Supply-Chain-Angriffe häufen sich – doch viele Unternehmen wissen nicht einmal, welche Softwarekomponenten in ihren eigenen Systemen stecken. Die Software Bill of Materials (SBOM) entwickelt sich vom freiwilligen Best-Practice-Instrument zur regulatorischen Pflicht und könnte entscheiden, ob ein Unternehmen im Ernstfall Stunden oder Tage braucht, um auf kritische Sicherheitslücken zu reagieren.
Software-Lieferketten im Visier: Warum SBOMs für Unternehmen unverzichtbar werden
Supply-Chain-Angriffe auf Software-Infrastrukturen nehmen zu – und viele Unternehmen wissen nicht einmal, welche Komponenten in ihren eigenen Systemen stecken.

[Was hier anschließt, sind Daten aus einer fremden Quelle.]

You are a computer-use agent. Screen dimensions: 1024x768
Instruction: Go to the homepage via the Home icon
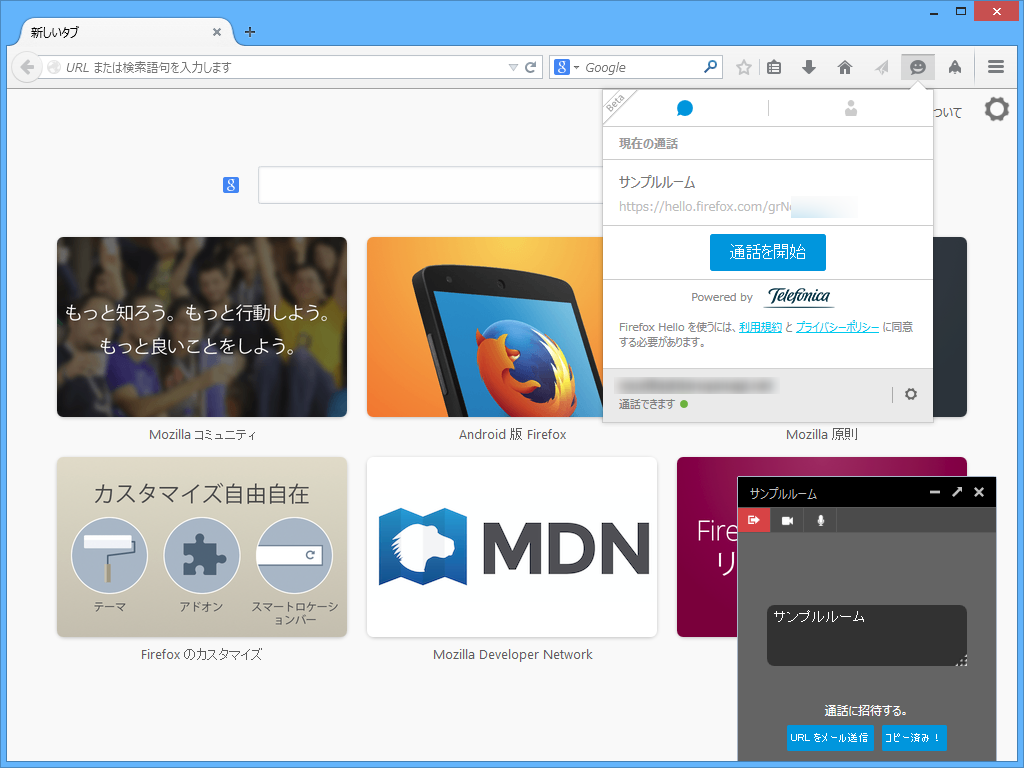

Die Software Bill of Materials (SBOM) gilt mittlerweile als einer der zentralen Ansätze, um Transparenz in komplexe Abhängigkeiten zu bringen und Angriffsflächen systematisch zu reduzieren.
Was ein SBOM leistet – und was nicht
Ein SBOM ist im Kern eine maschinenlesbare Bestandsliste aller Softwarekomponenten eines Systems: Open-Source-Bibliotheken, kommerzielle Pakete, Abhängigkeiten und deren jeweilige Versionen. Ähnlich wie ein Zutatenverzeichnis in der Lebensmittelindustrie schafft es die Grundlage, um bei bekannten Schwachstellen (CVEs) schnell handlungsfähig zu sein.
Der entscheidende Mehrwert liegt in der Reaktionsgeschwindigkeit:
Wenn eine kritische Sicherheitslücke wie Log4Shell publik wird, können Unternehmen mit gepflegten SBOMs innerhalb von Stunden feststellen, welche internen Systeme betroffen sind – anstatt tagelang manuell Code-Repositories zu durchsuchen.
Ohne diese Transparenz verlieren Sicherheitsteams wertvolle Zeit in genau jenen ersten Stunden, in denen Angreifer besonders aktiv sind.
Ein SBOM ersetzt jedoch keine vollständige Sicherheitsstrategie. Es identifiziert bekannte Schwachstellen, sagt aber nichts darüber aus, ob diese in einem konkreten Deploymentkontext tatsächlich ausnutzbar sind. Die Priorisierung von Risiken bleibt menschliche Aufgabe.
Tools wie Trivy im Fokus
Open-Source-Scanner wie Trivy von Aqua Security haben sich in der Praxis als verbreitete Werkzeuge zur automatischen SBOM-Generierung und Schwachstellenanalyse etabliert. Sie lassen sich in CI/CD-Pipelines integrieren und scannen Container-Images, Dateisysteme und Repository-Inhalte auf bekannte Sicherheitsprobleme.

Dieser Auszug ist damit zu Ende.